##### MATERIAL FOR THIS TASK #####

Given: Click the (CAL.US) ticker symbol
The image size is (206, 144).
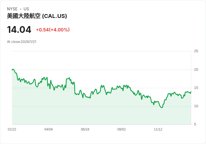Looking at the screenshot, I should click(55, 16).

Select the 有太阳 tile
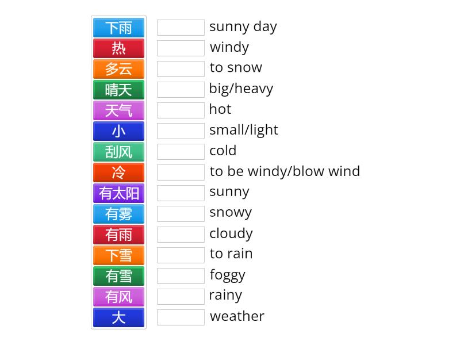[118, 193]
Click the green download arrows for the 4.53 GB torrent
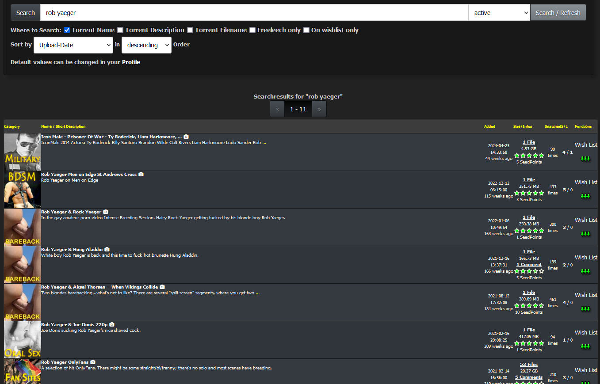This screenshot has width=600, height=384. 585,158
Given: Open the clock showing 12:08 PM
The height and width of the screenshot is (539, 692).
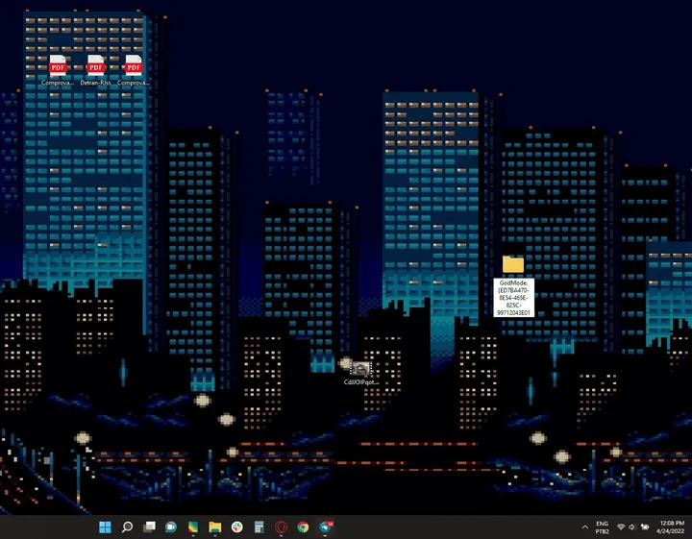Looking at the screenshot, I should 673,527.
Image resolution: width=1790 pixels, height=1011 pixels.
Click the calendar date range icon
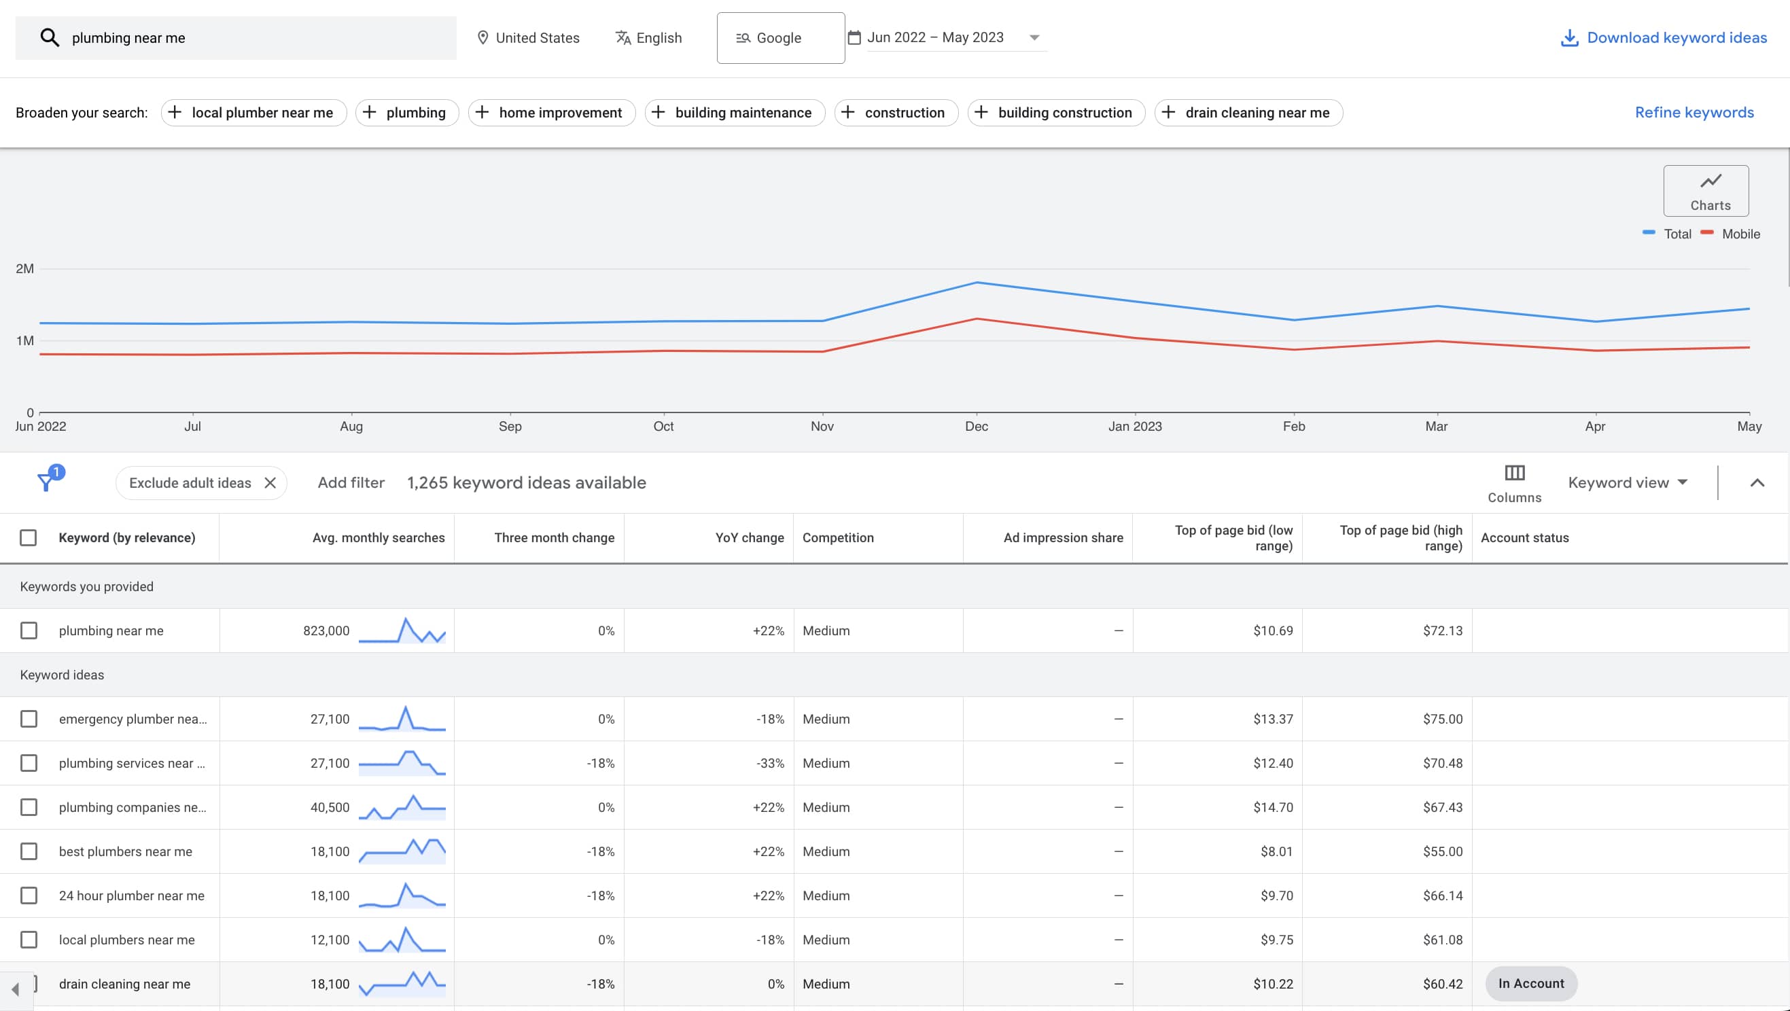pyautogui.click(x=853, y=37)
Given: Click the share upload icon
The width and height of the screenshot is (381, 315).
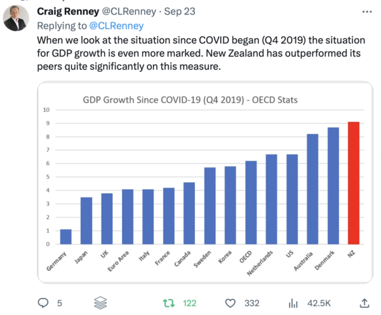Looking at the screenshot, I should point(364,302).
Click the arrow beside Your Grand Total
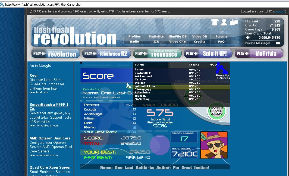The height and width of the screenshot is (176, 289). [x=248, y=37]
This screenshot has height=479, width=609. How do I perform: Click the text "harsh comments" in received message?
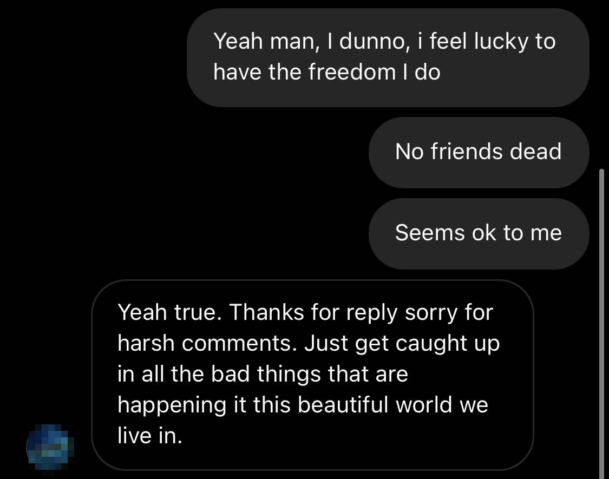[207, 344]
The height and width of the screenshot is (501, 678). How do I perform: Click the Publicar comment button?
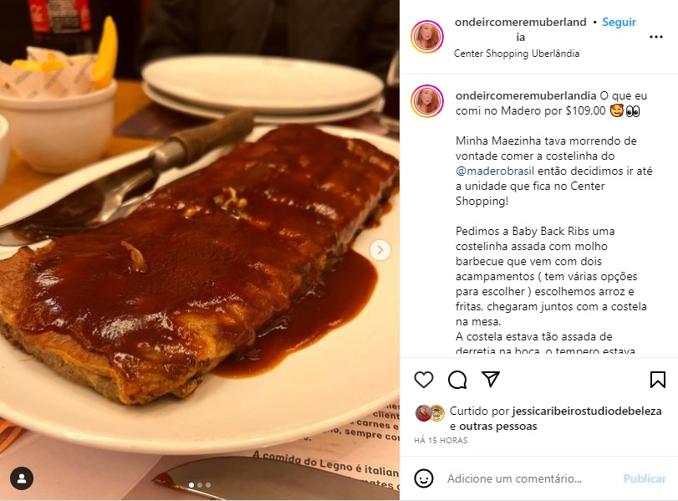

#####

#### WHAT YOU HAVE TO DO
Verbatim reproduction of every entry is needed, with the images left out.

#### ANSWER FOR THE TASK
Given: Click the (CAL.US) ticker symbol
The image size is (206, 144).
Looking at the screenshot, I should click(55, 16).

Select the 有太阳 tile
[118, 193]
Click the green download arrows for the 4.53 GB torrent
This screenshot has width=600, height=384. 585,158
Given: Open the clock showing 12:08 PM
The height and width of the screenshot is (539, 692).
Looking at the screenshot, I should 673,527.
Image resolution: width=1790 pixels, height=1011 pixels.
Click the calendar date range icon
pyautogui.click(x=853, y=37)
Given: Click the share upload icon
The width and height of the screenshot is (381, 315).
Looking at the screenshot, I should point(364,302).
Click the arrow beside Your Grand Total
The height and width of the screenshot is (176, 289). [x=248, y=37]
This screenshot has height=479, width=609. How do I perform: Click the text "harsh comments" in received message?
[207, 344]
The height and width of the screenshot is (501, 678). How do I perform: Click the Publicar comment button?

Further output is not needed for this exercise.